The Chartered Institute of Logistics and Transport (CILT) has warmly welcomed the Prime Minister’s confirmation that HS2 is to go ahead in full. This was in line with CILT’s advice to the Prime Minister that, in its professional judgement, HS2 is essential to tackling systemic congestion in the UK transport system.
The Institute is also satisfied to hear of the announcement of investment in bus services, cycling routes and regional rail schemes.
While welcoming the announcements on transport services and infrastructure, CILT urges the Prime Minister to ensure that, in parallel with HS2 Phase 1 and in advance of HS2 Phase 2b and HS3/NPR works, investment is also committed to improve the number and size of trains that can operate on existing routes, particularly Trans Pennine.
In addition, government should formally safeguard a significant proportion of the released capacity on Trans Pennine and the north-south routes for rail freight growth, as part of its commitment to modal shift and the achievement of Net Zero by 2050.
The Institute is pleased that HS2 Phases 1 and 2a have been given the immediate go-ahead, with approval in principle for Phase 2b. It agrees that there should be a further review of Phase 2b to ensure that it is built to the optimum configuration and in the most efficient manner. It is crucial that Phase 2b links with HS3/Northern Powerhouse Rail to provide a coherent, fast, high capacity route across the north.

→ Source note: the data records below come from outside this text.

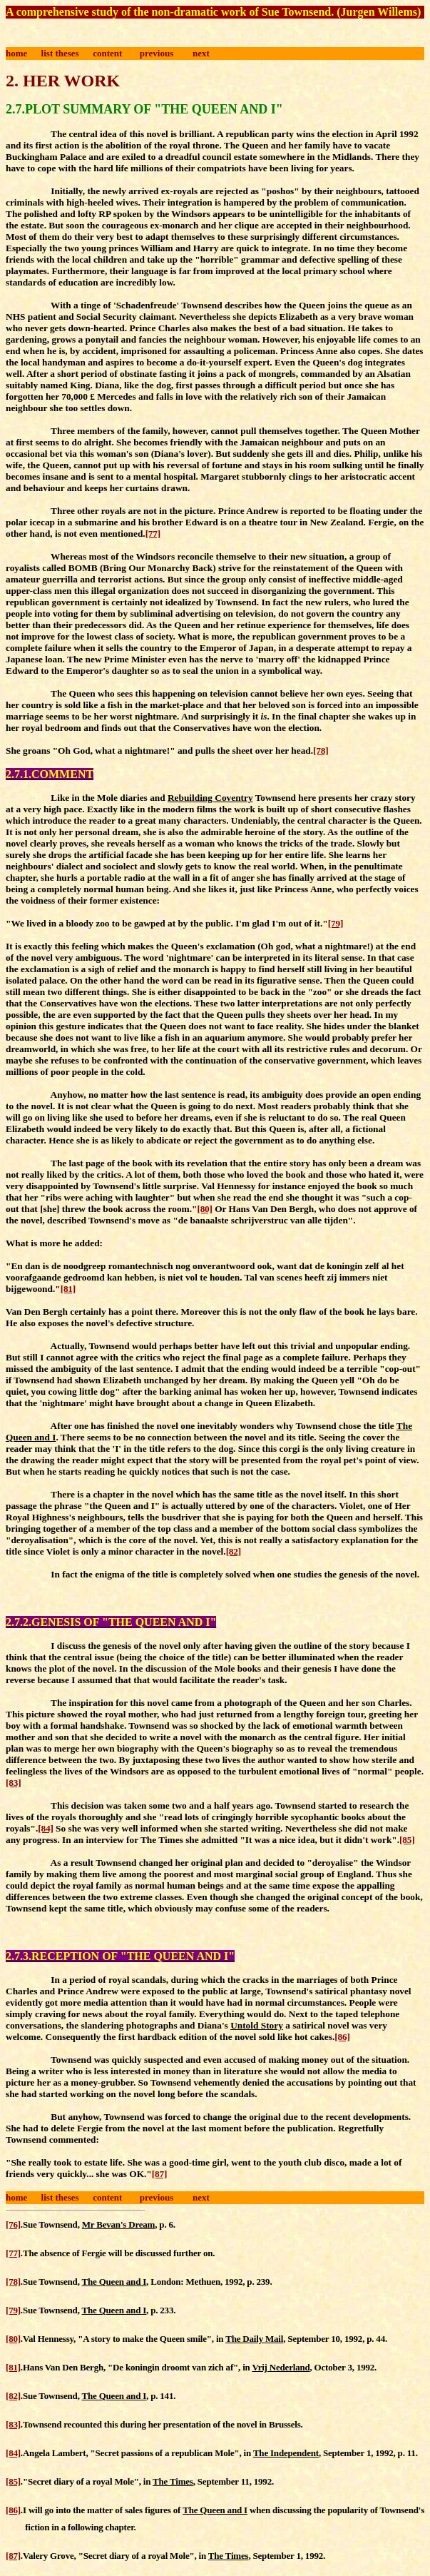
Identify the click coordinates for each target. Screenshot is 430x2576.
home (16, 53)
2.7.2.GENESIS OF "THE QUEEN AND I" (111, 1622)
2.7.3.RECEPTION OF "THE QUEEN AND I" (120, 1956)
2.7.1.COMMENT (49, 774)
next (201, 53)
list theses (60, 53)
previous (156, 53)
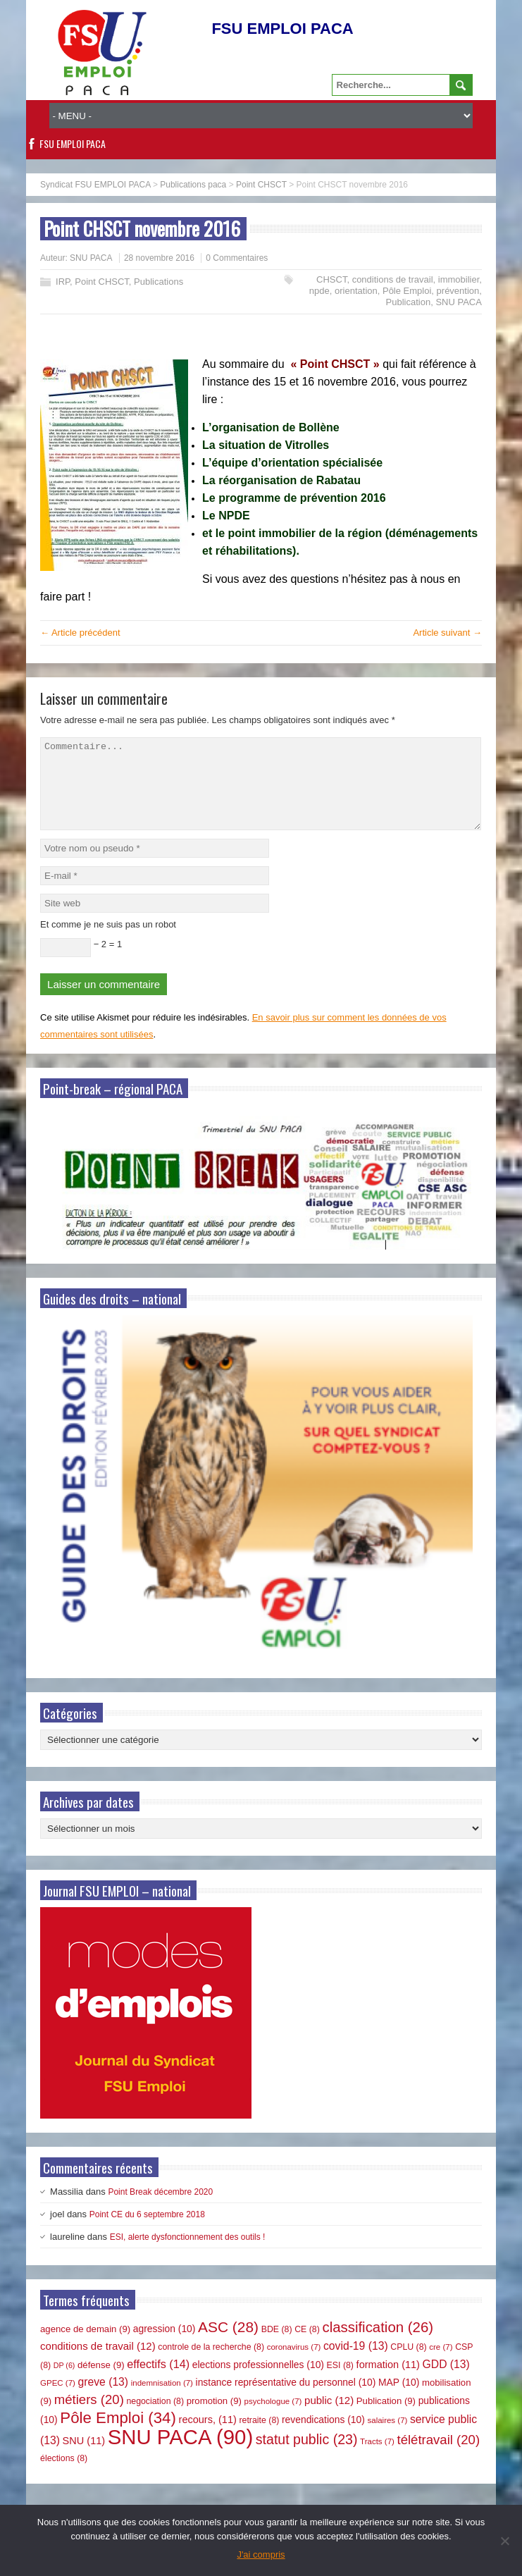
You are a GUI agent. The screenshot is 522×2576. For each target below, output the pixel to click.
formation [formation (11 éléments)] (388, 2381)
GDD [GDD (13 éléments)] (446, 2381)
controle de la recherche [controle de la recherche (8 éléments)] (211, 2364)
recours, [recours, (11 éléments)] (208, 2436)
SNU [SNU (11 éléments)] (84, 2457)
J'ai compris (261, 2554)
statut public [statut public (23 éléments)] (307, 2456)
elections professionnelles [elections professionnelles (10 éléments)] (258, 2381)
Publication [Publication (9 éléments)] (386, 2417)
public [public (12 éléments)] (329, 2417)
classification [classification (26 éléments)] (377, 2344)
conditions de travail (392, 279)
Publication (408, 302)
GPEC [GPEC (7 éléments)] (57, 2400)
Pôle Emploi (407, 290)
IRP (63, 281)
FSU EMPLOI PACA (72, 143)
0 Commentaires (237, 258)
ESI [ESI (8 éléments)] (340, 2382)
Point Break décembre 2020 (160, 2209)
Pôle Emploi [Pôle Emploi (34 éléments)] (118, 2434)
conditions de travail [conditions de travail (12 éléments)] (98, 2363)
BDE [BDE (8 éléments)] (276, 2346)
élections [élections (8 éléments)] (63, 2475)
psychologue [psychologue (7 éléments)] (273, 2418)
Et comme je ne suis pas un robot (108, 941)
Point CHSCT (102, 281)
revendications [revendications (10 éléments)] (323, 2436)
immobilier (459, 279)
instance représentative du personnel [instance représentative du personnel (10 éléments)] (286, 2399)
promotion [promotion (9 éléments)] (214, 2417)
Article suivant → (447, 632)
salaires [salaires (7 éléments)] (387, 2437)
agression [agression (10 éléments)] (164, 2345)
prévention (458, 290)
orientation (356, 290)
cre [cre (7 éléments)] (440, 2364)
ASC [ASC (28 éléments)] (228, 2344)
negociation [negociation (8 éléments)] (155, 2418)
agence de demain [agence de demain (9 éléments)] (85, 2346)
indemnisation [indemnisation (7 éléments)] (162, 2400)
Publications (158, 281)
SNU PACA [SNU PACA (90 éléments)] (180, 2453)
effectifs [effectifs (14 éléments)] (158, 2380)
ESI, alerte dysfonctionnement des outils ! (188, 2254)
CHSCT (331, 279)
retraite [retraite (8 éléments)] (259, 2437)
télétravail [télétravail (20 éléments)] (438, 2456)
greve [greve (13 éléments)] (103, 2399)
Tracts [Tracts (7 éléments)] (377, 2458)
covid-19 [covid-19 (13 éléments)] (355, 2363)
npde (319, 290)
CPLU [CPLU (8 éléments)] (408, 2364)
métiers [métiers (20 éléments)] (89, 2416)
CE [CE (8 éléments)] (307, 2346)
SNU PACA (91, 258)
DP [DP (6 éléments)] (64, 2382)
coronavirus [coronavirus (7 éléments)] (294, 2364)
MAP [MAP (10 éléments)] (398, 2399)
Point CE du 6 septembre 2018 (147, 2231)
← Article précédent (80, 632)
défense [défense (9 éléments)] (101, 2382)
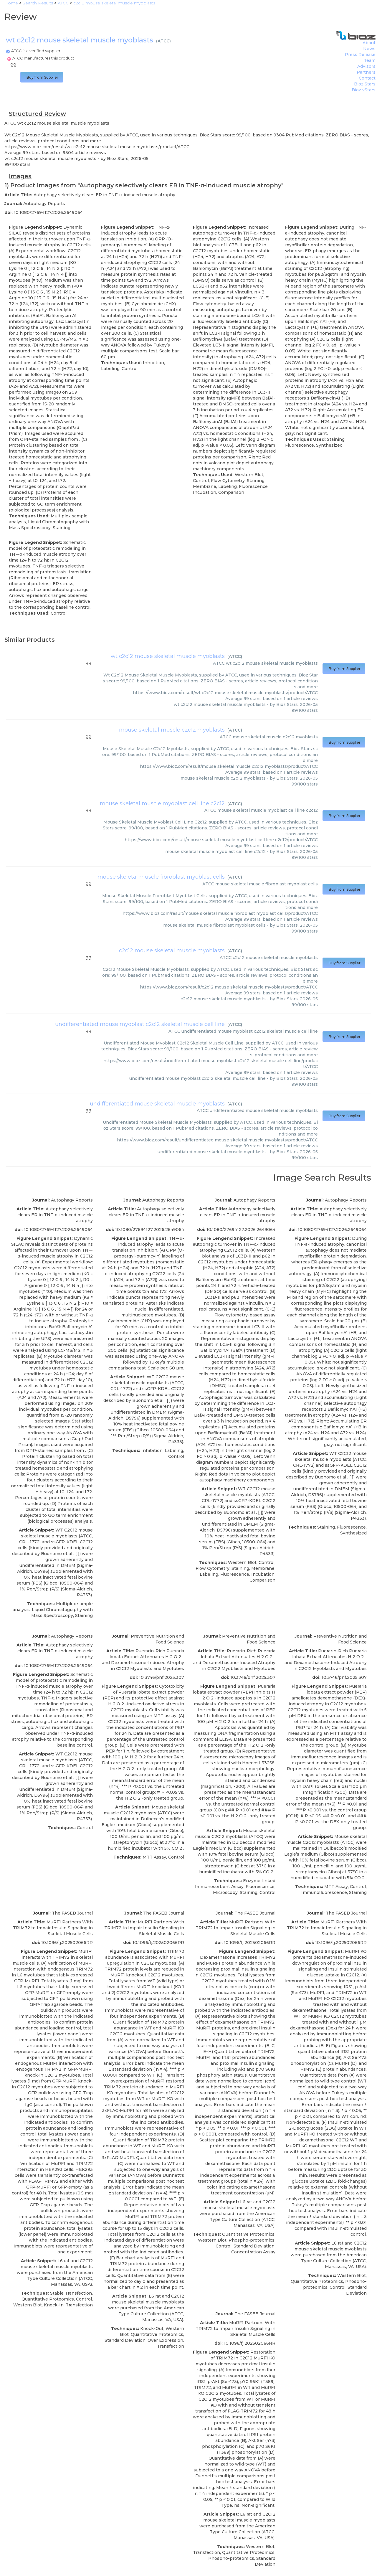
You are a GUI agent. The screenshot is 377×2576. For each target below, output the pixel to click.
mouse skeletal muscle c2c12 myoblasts (172, 730)
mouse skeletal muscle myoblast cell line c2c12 (162, 803)
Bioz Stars (365, 84)
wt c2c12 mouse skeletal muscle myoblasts (168, 656)
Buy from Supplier (42, 77)
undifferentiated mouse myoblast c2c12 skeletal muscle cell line (140, 1024)
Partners (366, 72)
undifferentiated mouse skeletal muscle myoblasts (157, 1103)
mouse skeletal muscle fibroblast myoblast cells (161, 877)
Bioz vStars (364, 90)
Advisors (366, 66)
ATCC (163, 41)
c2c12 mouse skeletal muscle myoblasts (172, 950)
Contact (367, 78)
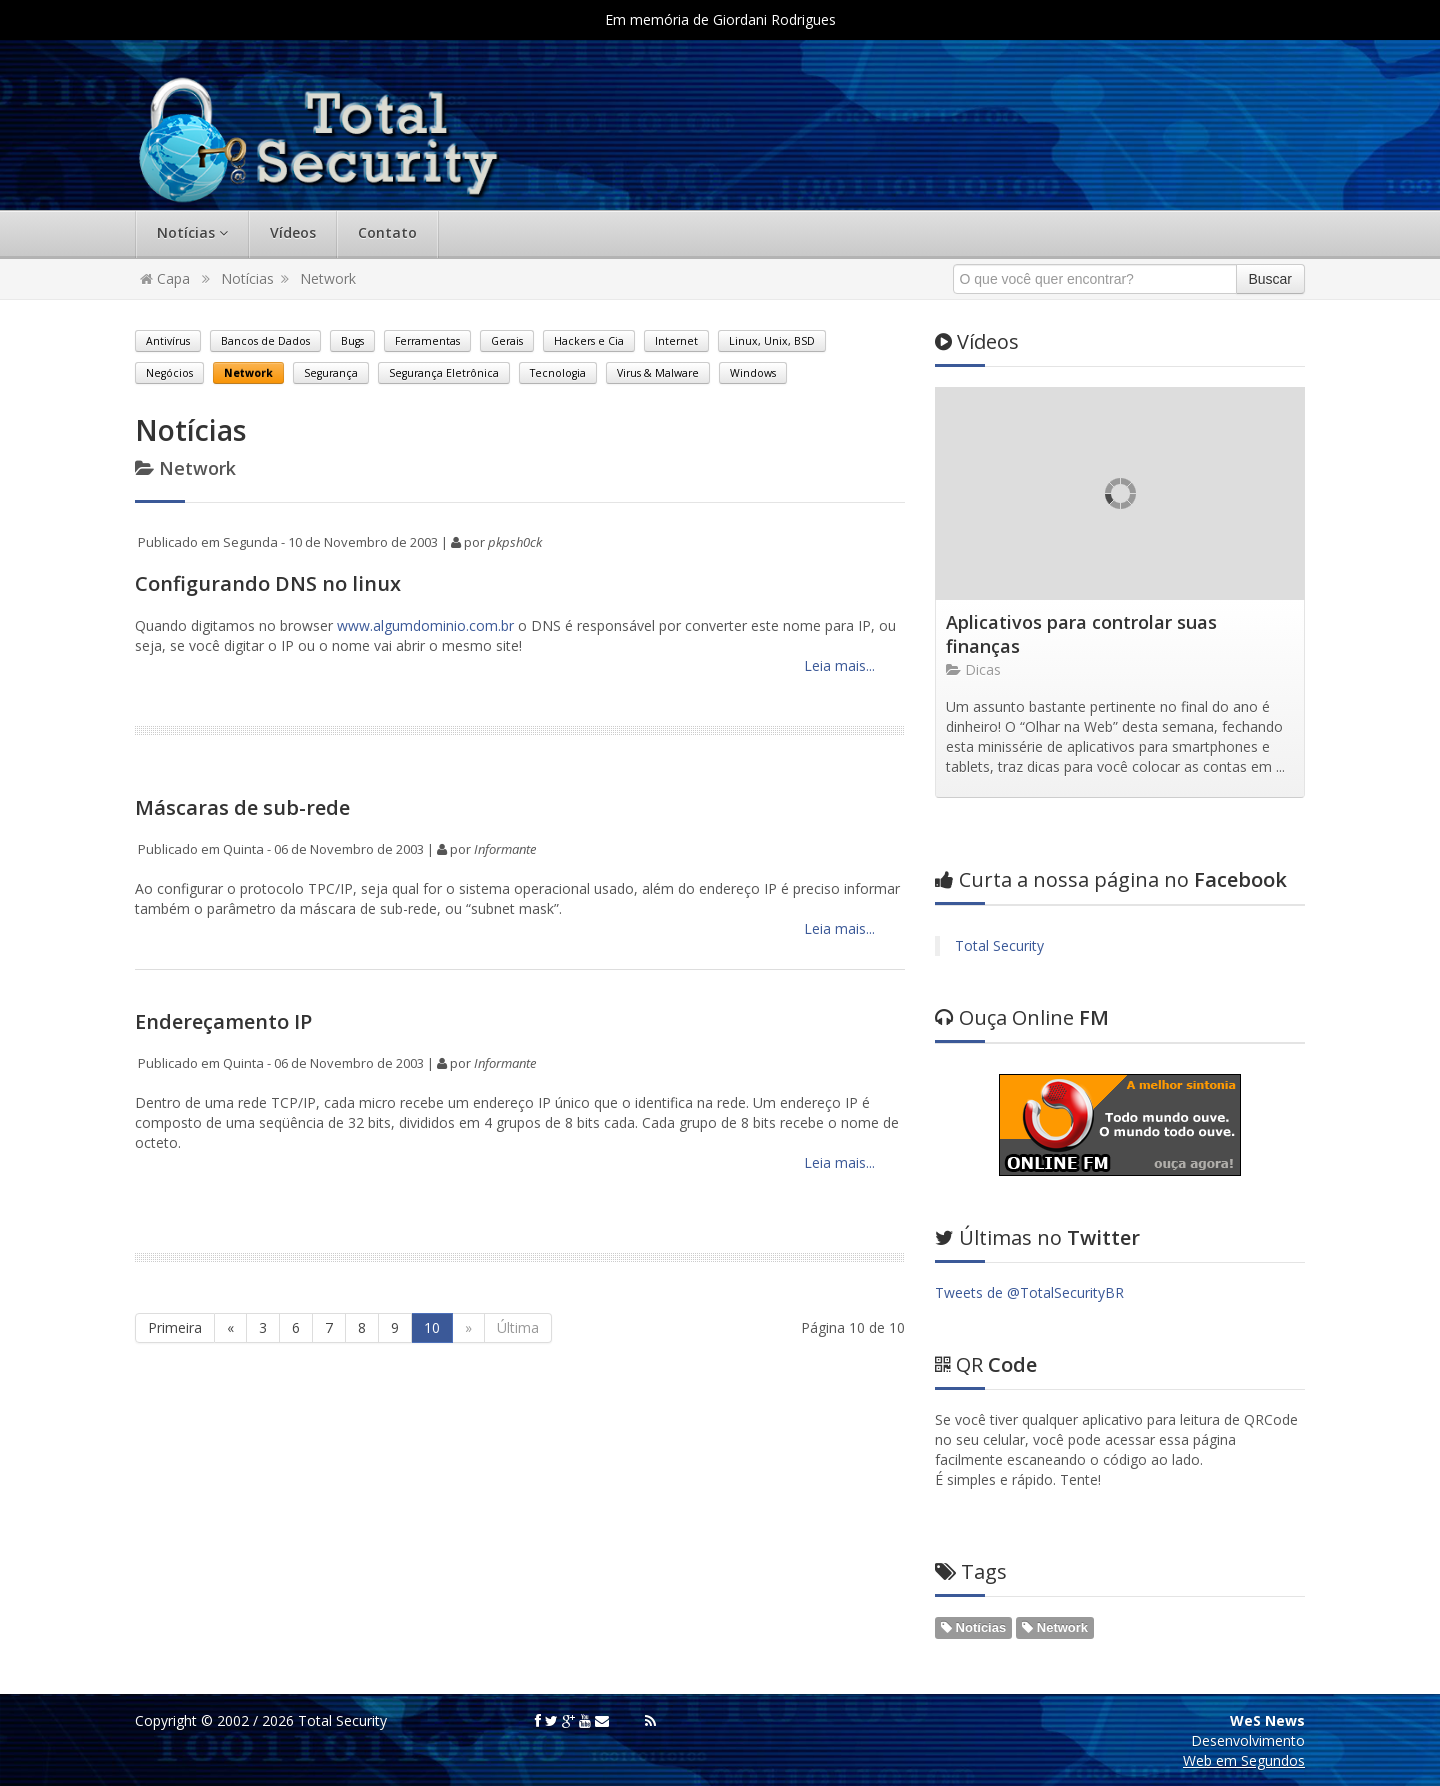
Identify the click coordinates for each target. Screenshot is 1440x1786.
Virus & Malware (658, 373)
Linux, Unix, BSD (772, 341)
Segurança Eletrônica (444, 373)
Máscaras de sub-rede (242, 807)
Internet (676, 341)
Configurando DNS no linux (268, 583)
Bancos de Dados (265, 341)
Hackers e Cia (589, 341)
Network (328, 278)
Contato (387, 232)
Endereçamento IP (223, 1021)
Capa (165, 278)
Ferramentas (427, 341)
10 (432, 1327)
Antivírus (168, 341)
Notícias (192, 232)
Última (518, 1327)
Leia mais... (837, 665)
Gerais (507, 341)
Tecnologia (558, 373)
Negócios (169, 373)
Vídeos (293, 232)
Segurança (331, 373)
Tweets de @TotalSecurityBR (1029, 1292)
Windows (753, 373)
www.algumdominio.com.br (425, 625)
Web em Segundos (1244, 1760)
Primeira (175, 1327)
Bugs (352, 341)
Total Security (999, 945)
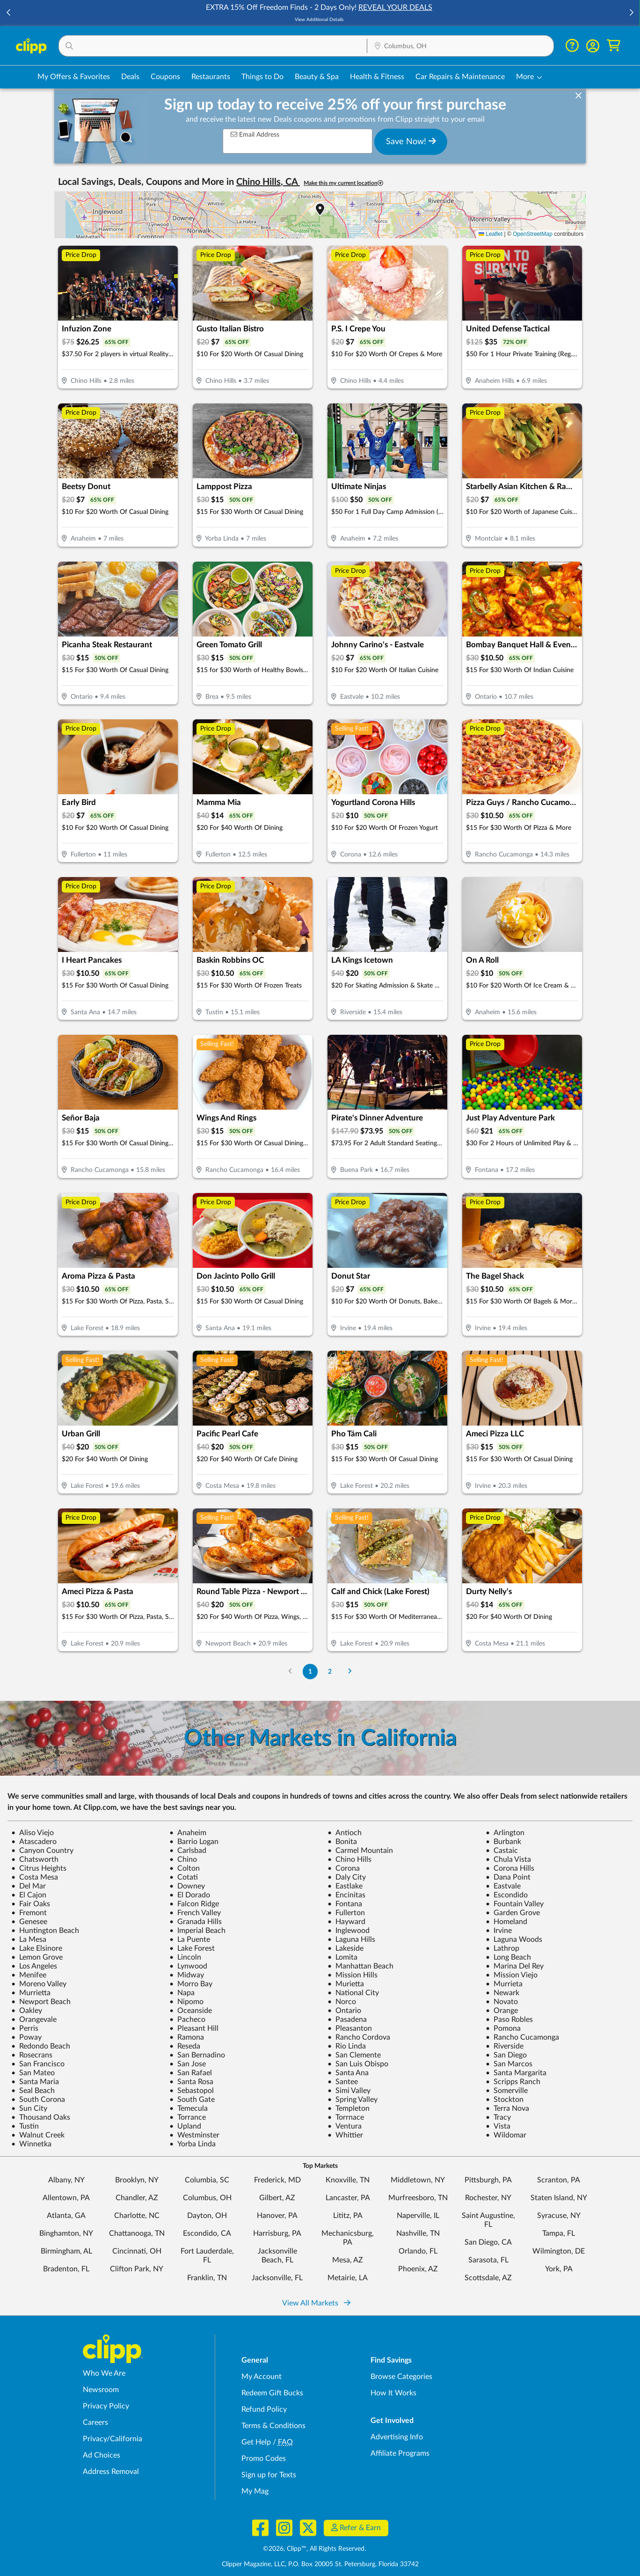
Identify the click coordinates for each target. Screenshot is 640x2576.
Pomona (503, 2028)
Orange (502, 2010)
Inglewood (348, 1930)
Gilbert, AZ (277, 2198)
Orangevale (34, 2019)
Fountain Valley (515, 1904)
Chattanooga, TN (137, 2233)
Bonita (342, 1841)
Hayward (346, 1921)
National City (353, 1993)
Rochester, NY (488, 2198)
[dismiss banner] (578, 96)
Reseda (184, 2046)
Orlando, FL (418, 2251)
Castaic (502, 1850)
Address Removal (111, 2471)
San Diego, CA (488, 2242)
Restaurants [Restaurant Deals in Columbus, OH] (210, 76)
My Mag (255, 2491)
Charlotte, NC (137, 2215)
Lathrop (502, 1948)
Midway (186, 1975)
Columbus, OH (207, 2198)
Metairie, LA (347, 2278)
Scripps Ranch (513, 2082)
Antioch (344, 1833)
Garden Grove (513, 1913)
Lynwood (188, 1966)
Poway (26, 2037)
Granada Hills (195, 1921)
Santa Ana (348, 2073)
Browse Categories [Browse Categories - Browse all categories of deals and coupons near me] (401, 2376)
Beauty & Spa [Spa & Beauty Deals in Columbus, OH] (317, 76)
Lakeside (345, 1948)
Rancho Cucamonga (522, 2037)
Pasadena (347, 2019)
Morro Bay (190, 1984)
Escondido (507, 1895)
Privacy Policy (106, 2406)
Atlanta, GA (66, 2215)
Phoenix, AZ (418, 2269)
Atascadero (34, 1841)
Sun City (29, 2108)
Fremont (29, 1913)
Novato (502, 2001)
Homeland (506, 1921)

While HS2 Phases 1 and 2a will relieve congestion on the West Coast Main Line, CILT reminds government that Phase 2b will be vital in relieving the Midland and East Coast Main Lines. The Institute is aware that, while many more people would benefit from released capacity on existing routes rather than from HS2/HS3, none of this can occur without construction of the new infrastructure.
CILT understands that it may take up to 20 years for the full benefit of the new lines to be realised and it is essential that existing routes continue to be enhanced to provide a better service to passengers in the meantime. This is particularly important for those routes which have little interaction with HS2.
The benefits of HS2 are even greater for freight. Britain’s manufacturers, retailers and ports are keen to move more of their goods by rail. This will accelerate as the implications of achieving Net Zero carbon by 2050 become clearer.
The Institute’s belief is that electric trains carrying goods on the trunk haul, linking with electric-lorries for final delivery to customers in towns and cities, offers an attractive option for near-full decarbonisation of the supply chain once goods reach the UK.
Well ahead of 2050, more capacity for freight is needed on our north-south main lines as well as on east-west routes and particularly Trans Pennine.
The M62 is one of the busiest HGV corridors in the country but it is very difficult to move containers arriving at northern ports across the Pennines by rail due to capacity and height restrictions. UK ports and their customers are keen to divert containers off of the M62 and onto the railways, but are currently unable to do so in significant numbers because of increasing infrastructure constraints.